Let’s talk about the frequency of sending out your newsletter and the pros and the cons of each.
First, you could choose to mail your newsletter on the day each client bills. Now, mailing then as they bill is a good system but there’s a lot of work that comes with trying to mail them every day out to your client base. It’s going to be a lot of work for you and it’s going to be a lot of work for the fulfillment house which is one of the reasons that it prices out unfavorably on this particular model.
Every day would be ideal, but you’ve got to look at your business and see if every day is actually practical. Now if you’re someone who has an employee in-house that is doing other things and has time, then that’s not such a big deal and you certainly could make it work. As each client bills; they bill you go ahead and mail out their newsletter.
Another model would be to mail your newsletter out weekly. There’s good and bad when it comes to mailing out weekly. For example, if you mail out let’s say every Friday of the month; and it’s the first Friday, you are only mailing out to the people that have billed in that seven day period. So, after the first week, you have only mailed out to what most likely would be about ¼ of your subscribers. So effectively, everybody else that has not billed obviously has not received their January newsletter yet. You repeat the next Friday and so on.
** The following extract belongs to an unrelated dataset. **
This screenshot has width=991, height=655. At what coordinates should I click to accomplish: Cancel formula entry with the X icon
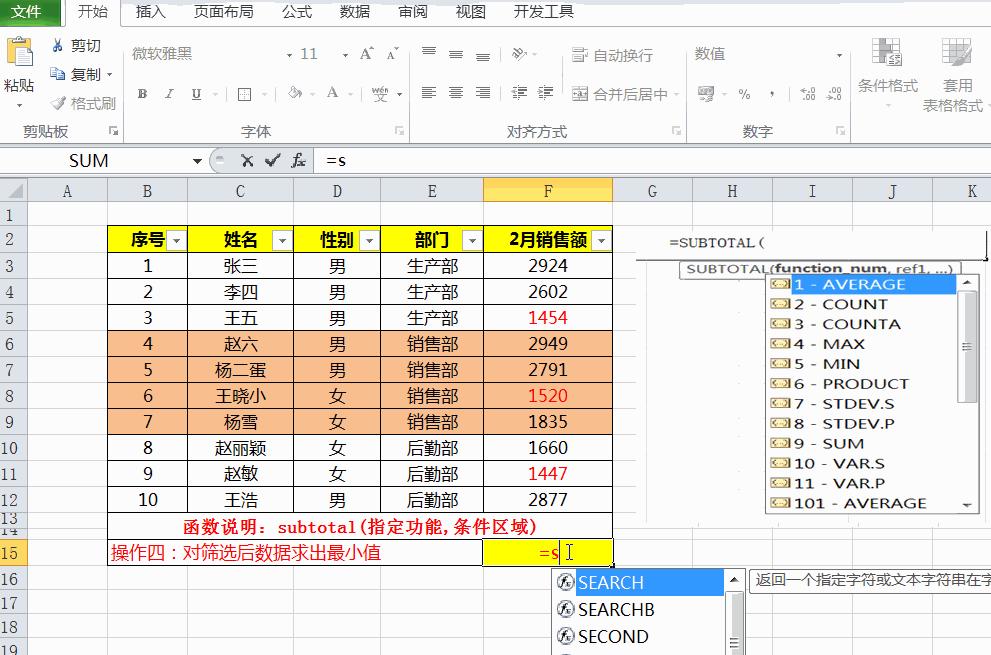[247, 160]
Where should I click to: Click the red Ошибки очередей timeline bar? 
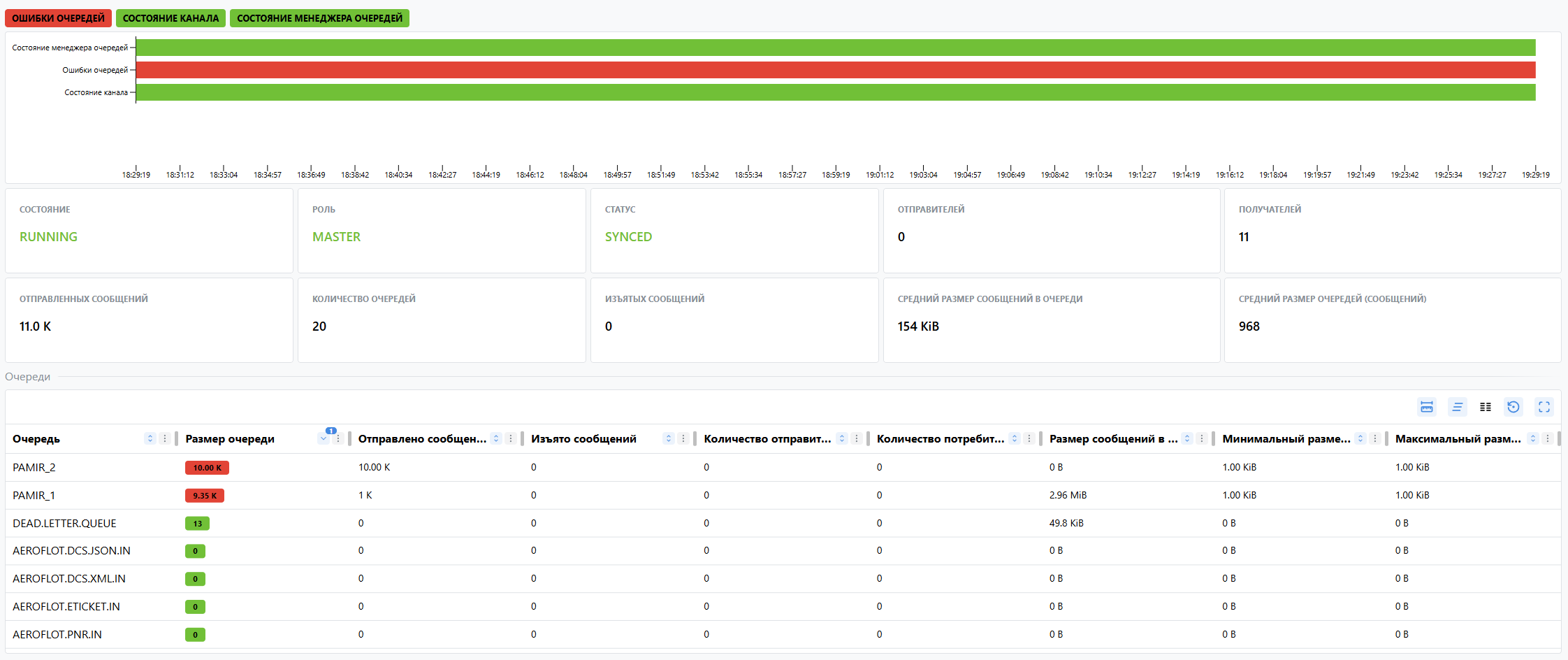(x=835, y=70)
As you can see, ½ of your subscribers would not receive their January newsletter for over two weeks-and we haven’t even taken into consideration the time it takes to get delivered. In reality, over ½ of your subscribers would not receive the newsletter until 3 plus weeks into the month. The last week would actually start receiving their newsletters after the month has already ended. As you can see, you start running into a little bit of a timeliness issue which could aggravate some of your subscribers.
Another choice would be to mail once a month. What’s going to get you when you mail monthly is, let’s say you don’t want to have that timely issue, so you say I want to mail the October issue after the first week of October. Well you are going to run into billing and cancellation issues with a lot of folks. If you have a big subscription list of let’s say over 1000 subscribers or so, there’s going to be a potential of 5-10% that aren’t going to bill out one way or another.
As mentioned, there are going to be cancellations. There are gong to be billings that don’t go through. These are things you need to consider in your business model. In the example above, you’ve just mailed 5-10% of your list that has not paid for the product and you have costs. You have cost of mailing, cost of product and all of that has to be factored in.
So that model isn’t necessarily a great one because it will cost you money in the end. If you ship to somebody that hasn’t paid that’s money out of your pocket and you have to keep that in mind.
Let’s look at that one more time just to break this down. Say you mail it out the first of the month. Say you have 1000 subscriptions and let’s just say you have 20% attrition through cancellations, billing, etc…. Also, keep in mind that your industries or niches rate may be lower or potentially it may be higher as well. At 20% attrition, you have 200 people that don’t pay which at $40 per newsletter is $8000 that doesn’t come in or process.
Now let’s just say you’ve mailed out the 1st of the month. If you calculate the cost of your CD, your DVD, your printed newsletter, by the time you add in postage, in-house labor costs or fulfillment costs, let’s just say all that is 5 dollars per issue to keep the math simple when all is said and done.
You now have the 20% or 200 people that didn’t bill and you paid this cost. That’s $1000 that you paid out of your pocket and is a direct loss not even counting the $8,000 monthly income loss because they didn’t bill. That’s a $9,000 dollar swing which can really make a difference in your business.
For many businesses that could be a major break right there at least for the newsletter portion of it. When you have money going out and it didn’t bill that is just not a good business model. It just doesn’t seem to make sense. From what we’ve seen between billing and cancellations you might just have a good 15-20% that do wash out, that don’t bill every month and you need to account for that and add that to your model.
Of course, obviously you need to keep growing your newsletter business but for expenses and things like that you have to make that part of your model or it’s just not going to work for you
Yes, in an ideal world preference is to mail daily. Reality is it’s going to be very difficult to do that unless you’re at the point where you have got 10, 15, 20 thousand people paying every month. Then you can have a dedicated company where that is just a part of their business every single day. What we have seen as manageable and what most folks can pretty much handle work and time wise is once a week.